Praga (Europa), junio de 1286. Sonaron las campanas y todo el mundo estaba contento. El rey Wenceslao II se disponía a entrar en la ciudad para visitar, especialmente, el barrio judío. Al final de la visita un enorme trozo de ladrillo cayó a sus pies, pero no lo hirió. Indignado, el rey dio ocho días de plazo para que le entregaran al culpable, de lo contrario todo el barrio sería destruido. El rabino intercedió para que se revocara la orden, pero todo fue en vano, y pronto solo se oyeron lloros y lamentos. Por más que buscaron al culpable, fue imposible hallarlo. Toda la comunidad judía debía sufrir el castigo por el crimen cometido por uno de sus miembros. Finalmente un judío, R. Schiftels, decidió salvar a sus hermanos muriendo en lugar de todos, a pesar de ser inocente. Se entregó, fue condenado y ejecutado, liberando así a su pueblo de la ira del soberano.
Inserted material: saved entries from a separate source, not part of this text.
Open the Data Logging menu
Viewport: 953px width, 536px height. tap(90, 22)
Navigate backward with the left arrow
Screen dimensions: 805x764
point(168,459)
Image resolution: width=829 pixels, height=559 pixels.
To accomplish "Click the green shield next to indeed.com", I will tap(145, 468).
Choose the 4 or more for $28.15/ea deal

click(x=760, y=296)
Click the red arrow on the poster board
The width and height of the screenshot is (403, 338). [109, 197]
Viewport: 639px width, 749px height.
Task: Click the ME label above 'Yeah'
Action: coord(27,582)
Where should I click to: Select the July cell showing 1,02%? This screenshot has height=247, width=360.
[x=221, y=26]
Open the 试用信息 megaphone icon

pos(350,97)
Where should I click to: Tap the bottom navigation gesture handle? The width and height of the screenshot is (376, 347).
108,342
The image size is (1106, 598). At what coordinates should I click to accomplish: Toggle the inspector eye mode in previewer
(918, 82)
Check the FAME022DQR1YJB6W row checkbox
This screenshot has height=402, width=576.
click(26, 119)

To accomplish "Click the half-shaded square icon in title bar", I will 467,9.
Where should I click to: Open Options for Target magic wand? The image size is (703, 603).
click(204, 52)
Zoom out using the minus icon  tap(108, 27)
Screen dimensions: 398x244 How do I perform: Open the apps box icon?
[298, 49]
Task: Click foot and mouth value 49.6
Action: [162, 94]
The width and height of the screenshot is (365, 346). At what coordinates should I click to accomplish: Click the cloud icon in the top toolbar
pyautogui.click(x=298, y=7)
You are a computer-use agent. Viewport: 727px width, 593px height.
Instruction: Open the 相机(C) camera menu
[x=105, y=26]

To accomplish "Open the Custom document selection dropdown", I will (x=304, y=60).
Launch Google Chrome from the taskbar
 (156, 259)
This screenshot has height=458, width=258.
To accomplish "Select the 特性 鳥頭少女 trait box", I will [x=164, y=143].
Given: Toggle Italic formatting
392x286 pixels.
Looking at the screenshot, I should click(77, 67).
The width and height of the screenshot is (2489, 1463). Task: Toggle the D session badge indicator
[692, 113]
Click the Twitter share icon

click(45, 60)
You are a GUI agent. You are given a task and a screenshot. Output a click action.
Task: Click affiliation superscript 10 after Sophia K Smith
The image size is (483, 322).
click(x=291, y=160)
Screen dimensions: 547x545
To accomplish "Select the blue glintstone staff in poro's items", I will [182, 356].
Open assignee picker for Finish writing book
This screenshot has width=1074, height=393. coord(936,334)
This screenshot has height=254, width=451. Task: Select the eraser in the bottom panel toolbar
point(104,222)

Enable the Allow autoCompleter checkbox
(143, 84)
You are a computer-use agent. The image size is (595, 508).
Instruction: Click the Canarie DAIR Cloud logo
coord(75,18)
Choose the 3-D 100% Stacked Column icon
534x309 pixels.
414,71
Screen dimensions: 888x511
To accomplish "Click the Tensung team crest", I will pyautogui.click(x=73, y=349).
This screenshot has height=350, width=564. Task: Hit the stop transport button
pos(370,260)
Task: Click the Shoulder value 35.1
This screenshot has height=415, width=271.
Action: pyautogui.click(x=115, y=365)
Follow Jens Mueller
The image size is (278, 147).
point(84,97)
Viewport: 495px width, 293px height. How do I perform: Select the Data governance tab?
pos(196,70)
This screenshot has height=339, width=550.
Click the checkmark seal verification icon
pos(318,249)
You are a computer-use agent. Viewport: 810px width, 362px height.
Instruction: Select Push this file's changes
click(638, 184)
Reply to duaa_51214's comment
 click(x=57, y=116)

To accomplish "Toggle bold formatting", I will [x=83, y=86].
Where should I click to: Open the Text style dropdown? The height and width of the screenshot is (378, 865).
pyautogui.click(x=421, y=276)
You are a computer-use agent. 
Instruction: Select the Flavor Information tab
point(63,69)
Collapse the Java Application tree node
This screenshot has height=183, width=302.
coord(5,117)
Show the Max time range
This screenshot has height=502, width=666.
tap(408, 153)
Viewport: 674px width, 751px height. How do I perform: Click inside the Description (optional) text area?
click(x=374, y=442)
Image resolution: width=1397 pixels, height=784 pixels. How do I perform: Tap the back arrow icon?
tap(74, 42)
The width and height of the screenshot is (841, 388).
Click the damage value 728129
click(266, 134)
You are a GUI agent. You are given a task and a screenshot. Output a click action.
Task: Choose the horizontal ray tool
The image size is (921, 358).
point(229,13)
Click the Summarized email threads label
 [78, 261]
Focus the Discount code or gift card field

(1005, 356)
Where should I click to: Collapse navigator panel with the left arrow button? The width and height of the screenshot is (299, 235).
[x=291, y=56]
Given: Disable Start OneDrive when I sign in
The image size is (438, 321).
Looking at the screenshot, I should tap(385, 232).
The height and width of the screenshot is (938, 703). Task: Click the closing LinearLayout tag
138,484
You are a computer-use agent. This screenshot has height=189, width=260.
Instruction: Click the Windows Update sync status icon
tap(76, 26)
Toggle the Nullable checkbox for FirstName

Este acto admirable, que muestra el amor de dicho hombre por sus semejantes, es solo una pequeña imagen del sacrificio del Señor Jesús, quien sufrió y murió no solo por “sus amigos”, sino por todos los pecadores, ¡incluso por sus enemigos! Un líder judío había dicho: “Nos conviene que un hombre muera por el pueblo, y no que toda la nación perezca” (Juan 11:50).
Jesús, el Justo, vino a sufrir el castigo que nosotros merecíamos por nuestros pecados, para salvarnos y darnos la felicidad eterna.
¿Puede usted decir: El Hijo de Dios me amó y se entregó por mí?
“Con todo, pudiera ser que alguno osara morir por el bueno. Mas Dios muestra su amor para con nosotros, en que siendo aún pecadores, Cristo murió por nosotros” (Romanos 5:7-8).